Bank of Montreal posted fiscal first-quarter profit that beat analysts’ estimates as contributions from its purchase of General Electric Co.’s transportation-finance business added to U.S. earnings.
Net income for the period ended Jan. 31 climbed 6.8 percent to C$1.07 billion ($778 million), or C$1.58 a share, from C$1 billion, or C$1.46, a year earlier, Canada’s fourth-largest lender by assets said Tuesday in a statement. Profit excluding some items was C$1.75 a share,
“These results underline the benefits of our business mix, which is well diversified by geography and customer segment,” Chief Executive Officer William Downe, 63, said in the statement.
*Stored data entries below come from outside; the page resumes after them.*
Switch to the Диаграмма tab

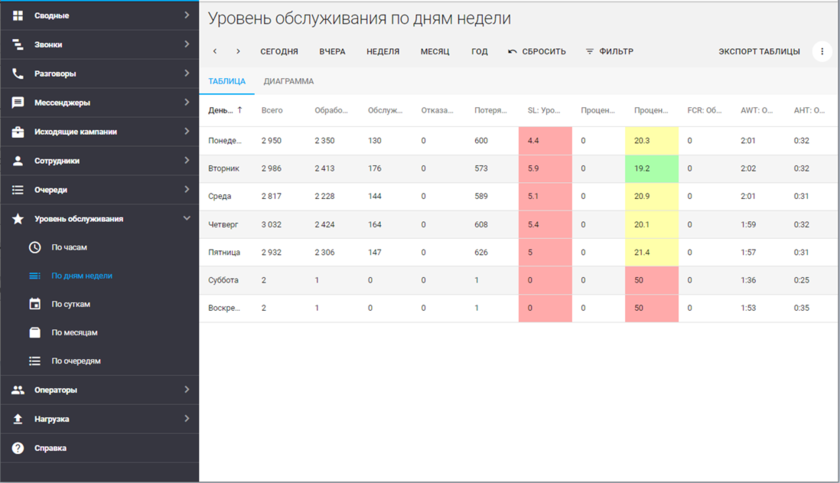click(x=288, y=82)
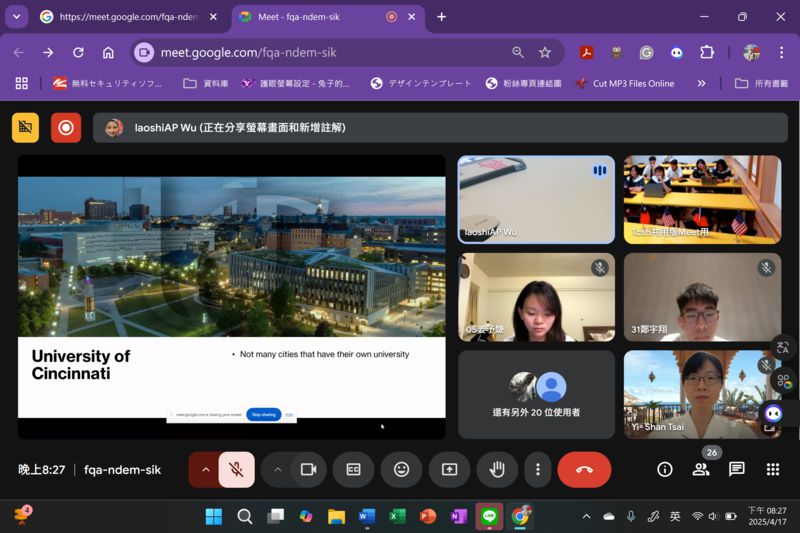Click the red leave call button
The width and height of the screenshot is (800, 533).
click(x=584, y=469)
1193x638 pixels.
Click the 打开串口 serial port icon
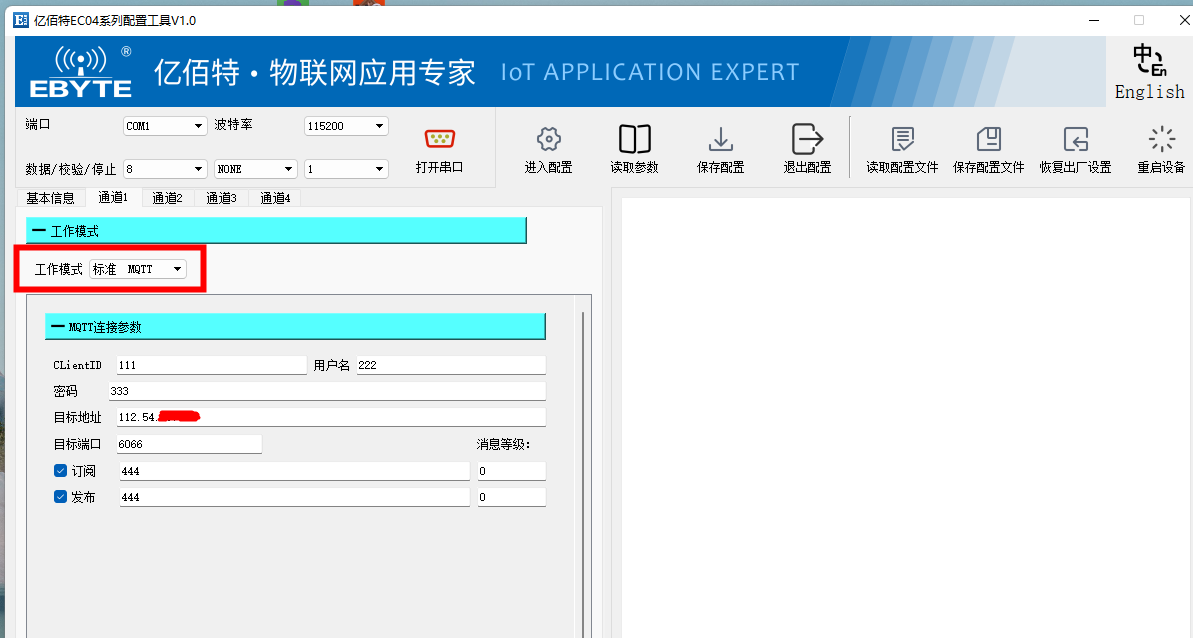point(439,140)
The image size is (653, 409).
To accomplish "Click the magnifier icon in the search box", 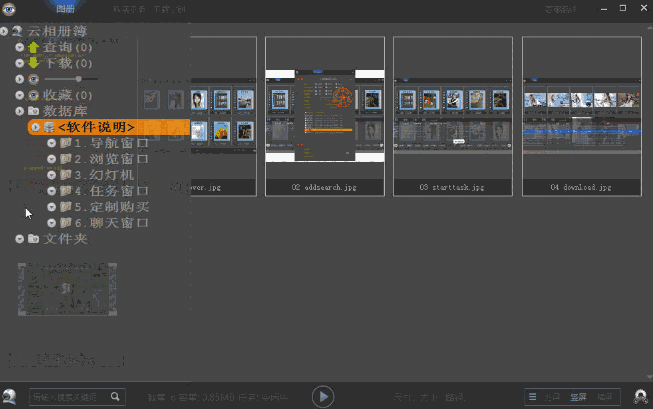I will [x=116, y=397].
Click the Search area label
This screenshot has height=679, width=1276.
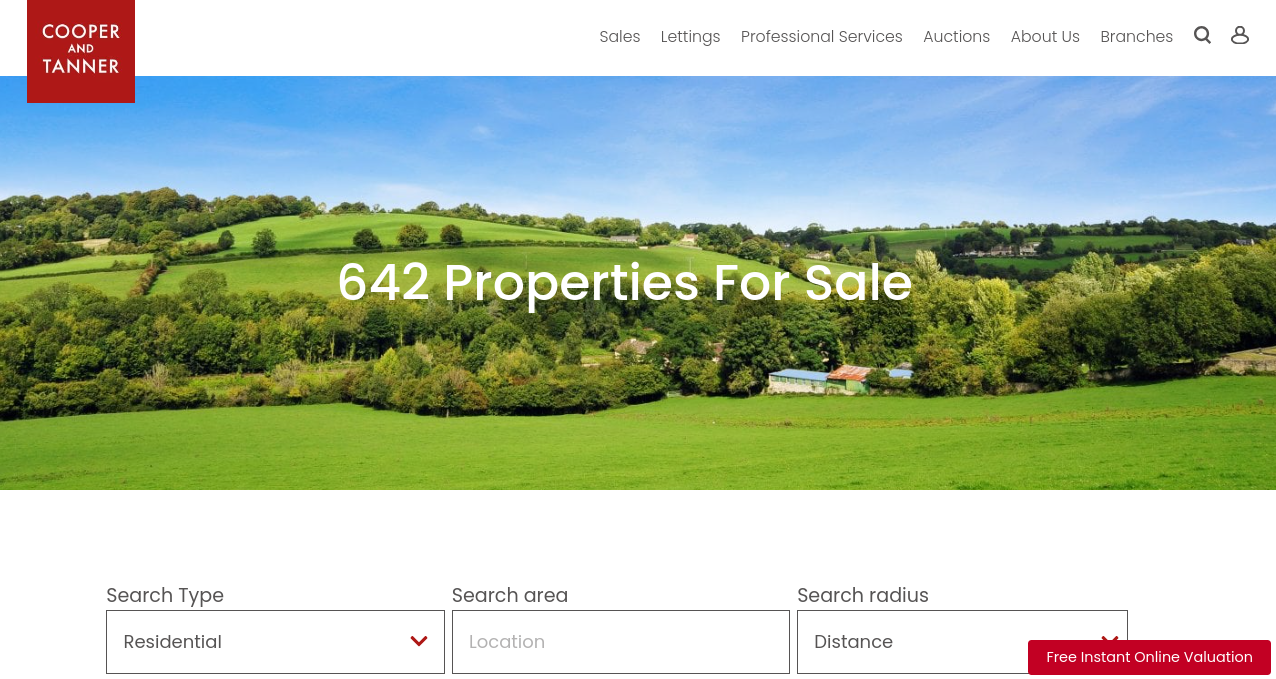coord(510,595)
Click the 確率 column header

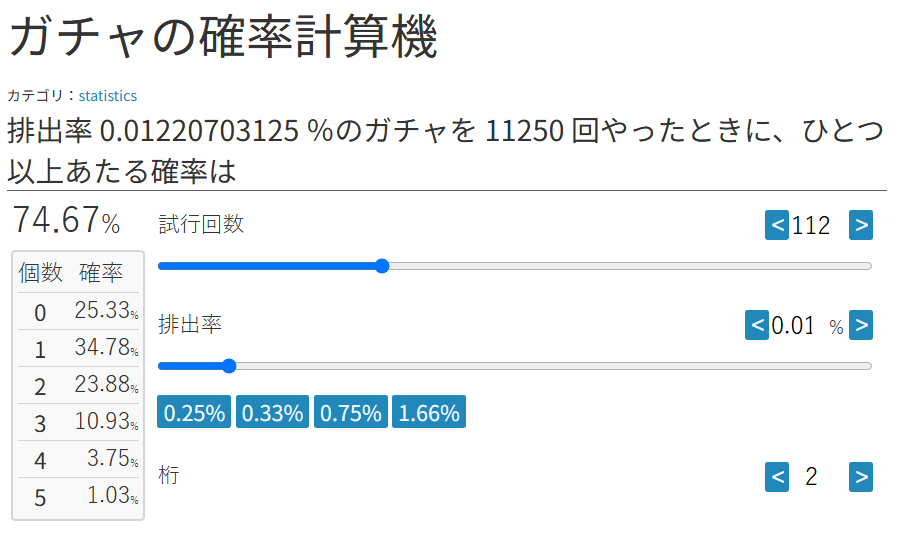[x=101, y=272]
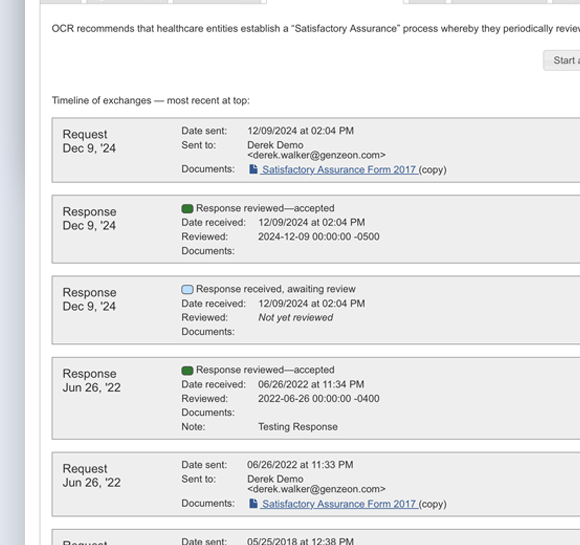Open Satisfactory Assurance Form 2017 link in Jun 26 request
The width and height of the screenshot is (580, 545).
click(340, 504)
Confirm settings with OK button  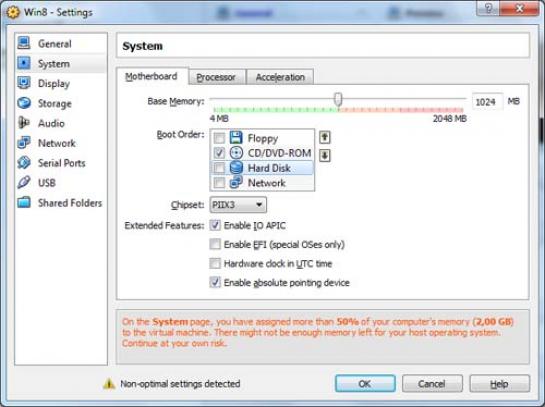click(365, 384)
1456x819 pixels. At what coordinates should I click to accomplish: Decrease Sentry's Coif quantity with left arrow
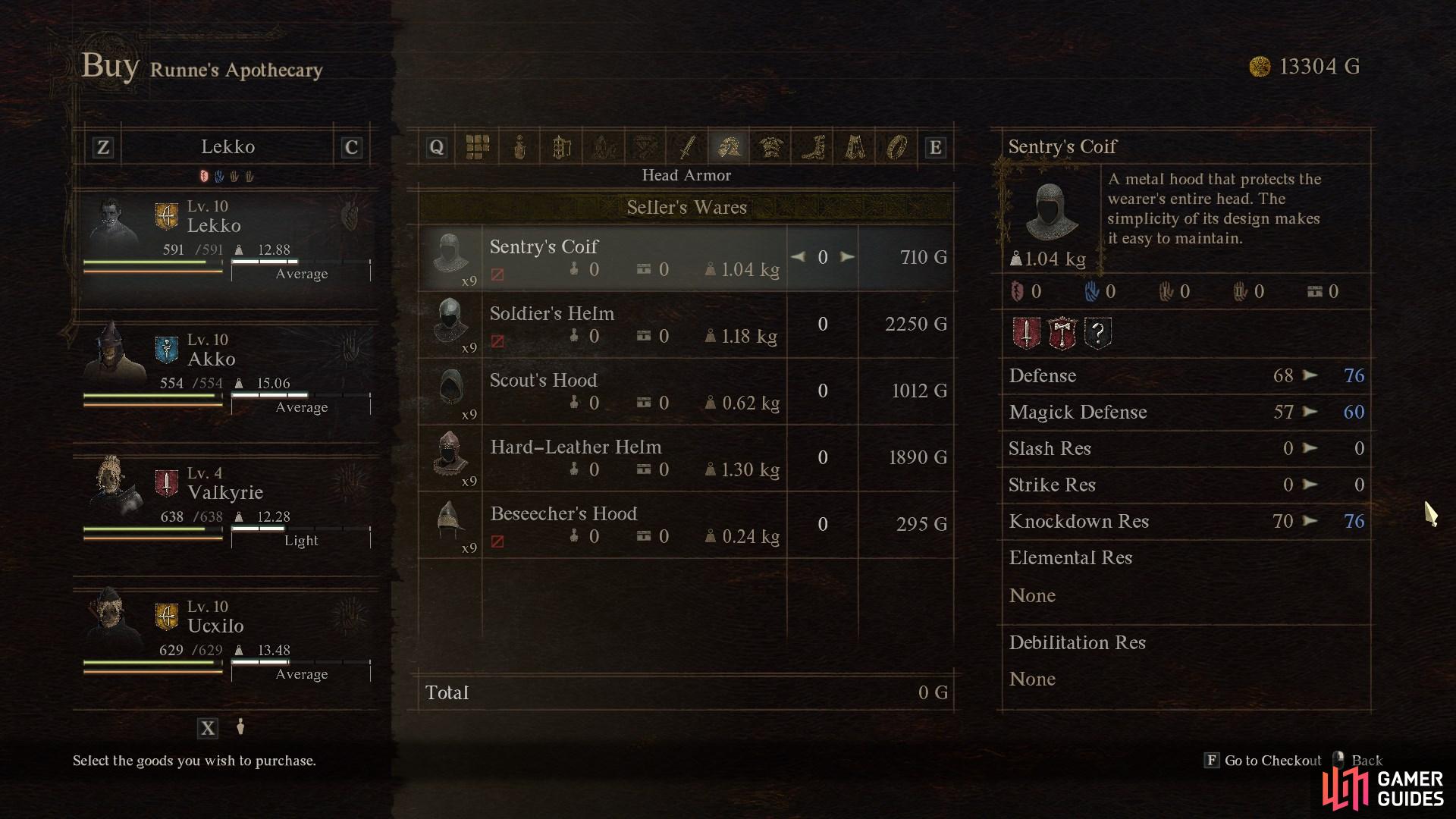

Bank of Montreal is the first major Canadian bank to report first-quarter results. The country’s six largest lenders are expected to increase per-share adjusted earnings by an average of 1 percent from a year earlier, Mario Mendonca, a TD Securities analyst, said in a Feb. 9 note.
The December purchase of GE’s transportation-finance business in the U.S. and Canada added about C$11.9 billion of net earning assets to the Toronto-based lender’s commercial-banking unit. A stronger greenback relative to the Canadian dollar also aided earnings from U.S. businesses, including Chicago-based BMO Harris Bank.